Just watched our president come out and say nothing.


----------



## Denton (Sep 18, 2012)

Mike54 said:


> Just watched our president come out and say nothing.


Well, what should a Muslim say about a Muslim mission being executed?


----------



## Camel923 (Aug 13, 2014)

Please omit


----------



## Camel923 (Aug 13, 2014)

Denton said:


> Well, what should a Muslim say about a Muslim mission being executed?


Allah Akbar?


----------



## Hemi45 (May 5, 2014)

Mike54 said:


> Just watched our president come out and say nothing.

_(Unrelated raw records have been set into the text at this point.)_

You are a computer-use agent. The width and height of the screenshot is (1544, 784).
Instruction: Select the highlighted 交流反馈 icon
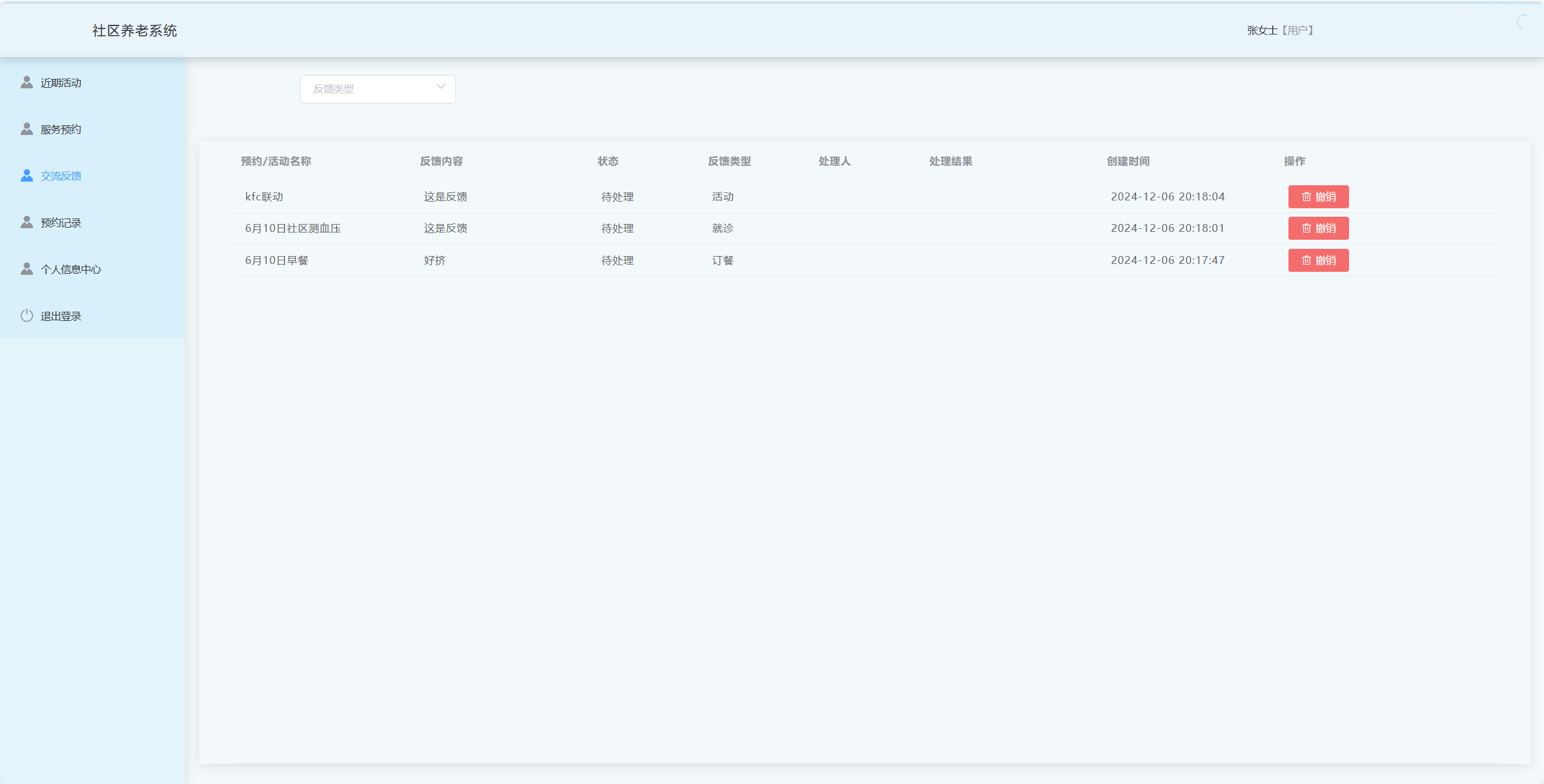tap(26, 175)
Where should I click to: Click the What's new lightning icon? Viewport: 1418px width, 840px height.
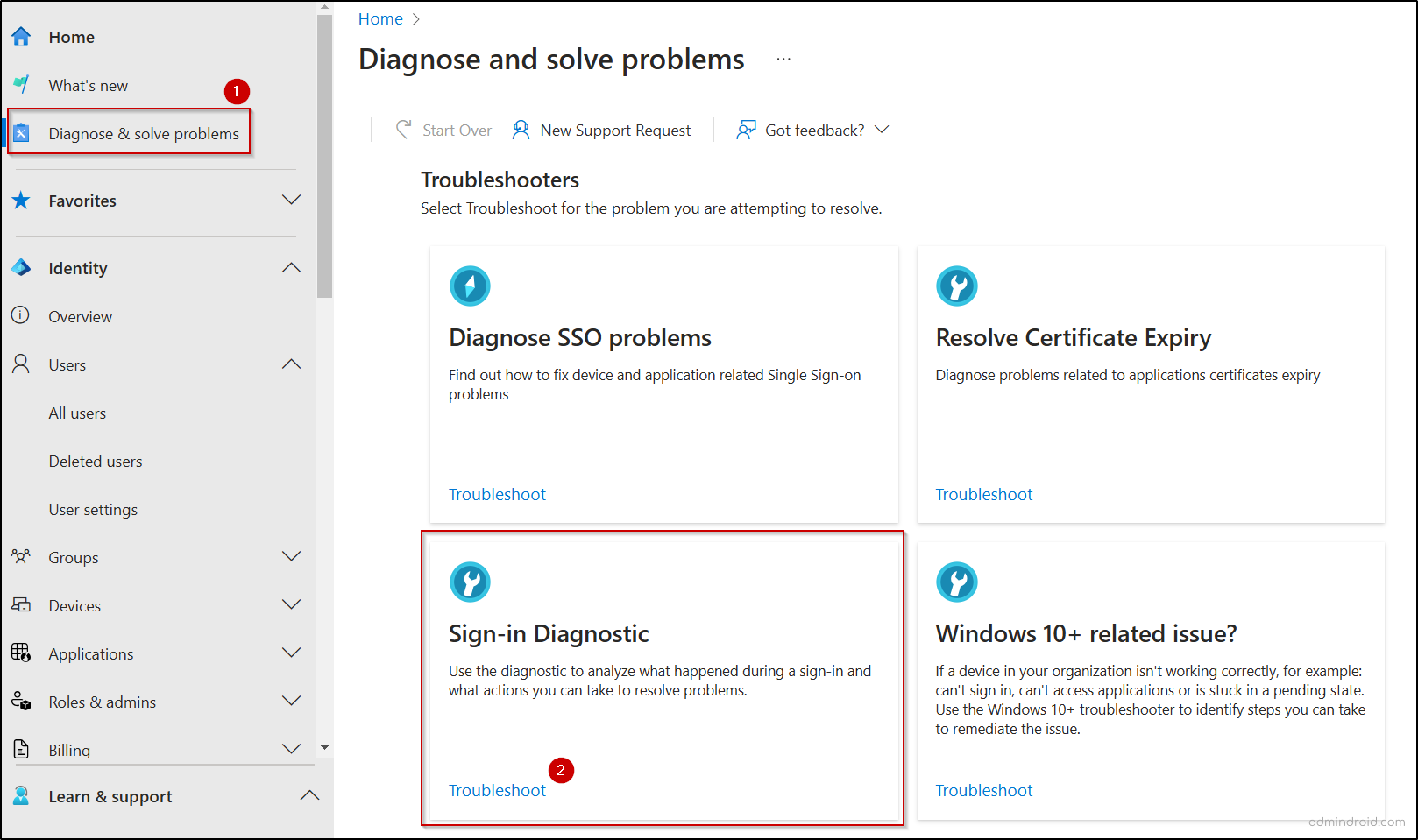[21, 84]
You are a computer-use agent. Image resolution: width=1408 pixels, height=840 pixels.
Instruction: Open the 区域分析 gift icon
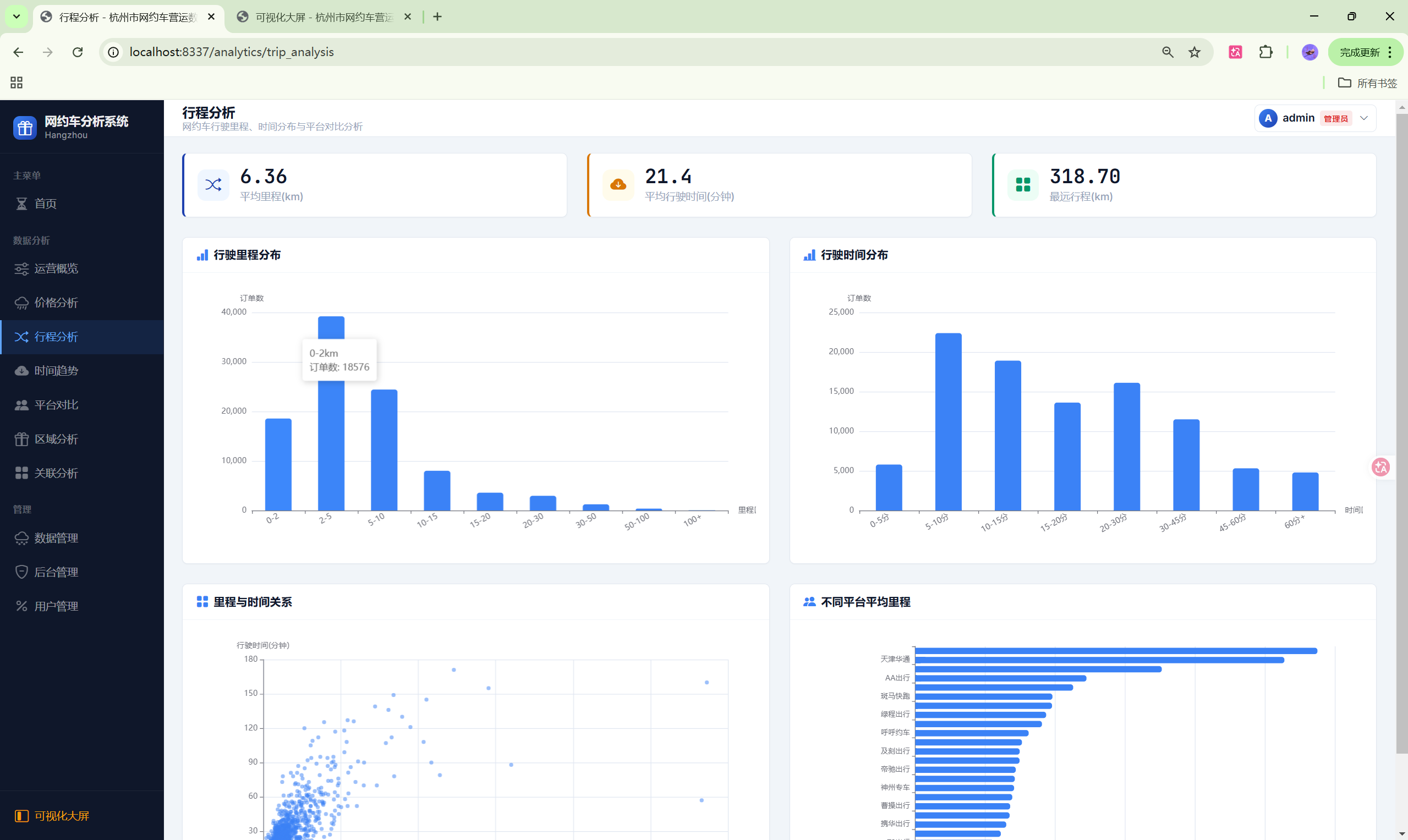(21, 439)
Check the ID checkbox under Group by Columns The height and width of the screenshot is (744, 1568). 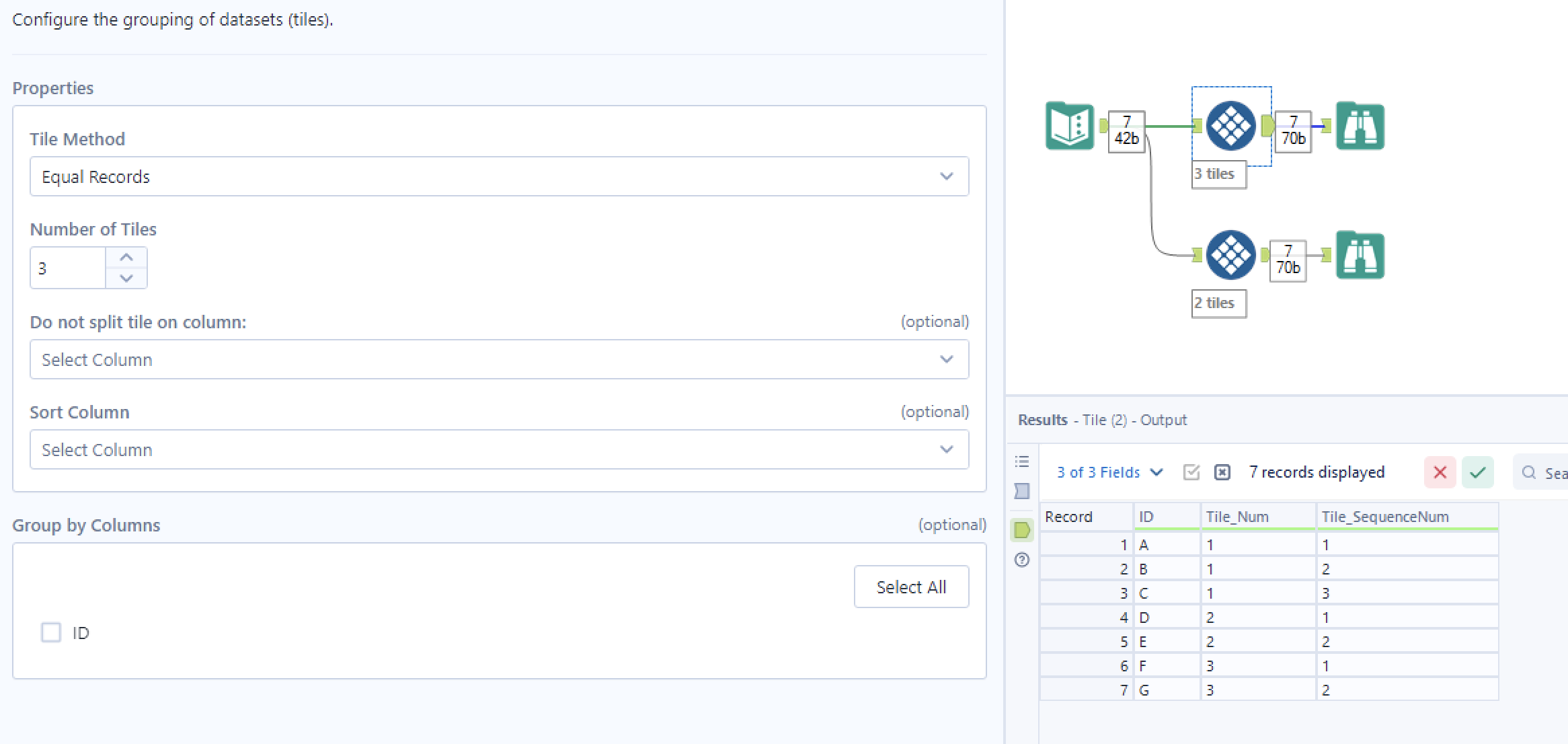[x=51, y=632]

I don't give a crap about his various missteps and mistakes, when it comes to dealing with terror I miss Bush ... A LOT !!!


----------



## Camel923 (Aug 13, 2014)

I am surprised Obama did not say it was Bush's fault.


----------



## A Watchman (Sep 14, 2015)

Denton said:


> Southern Baptists are at it, yet again.
> 
> Why is it they don't clue us in on the culprits, I wonder?


Nothing worse than a back pew beer drinking Baptist....or so I hear.


----------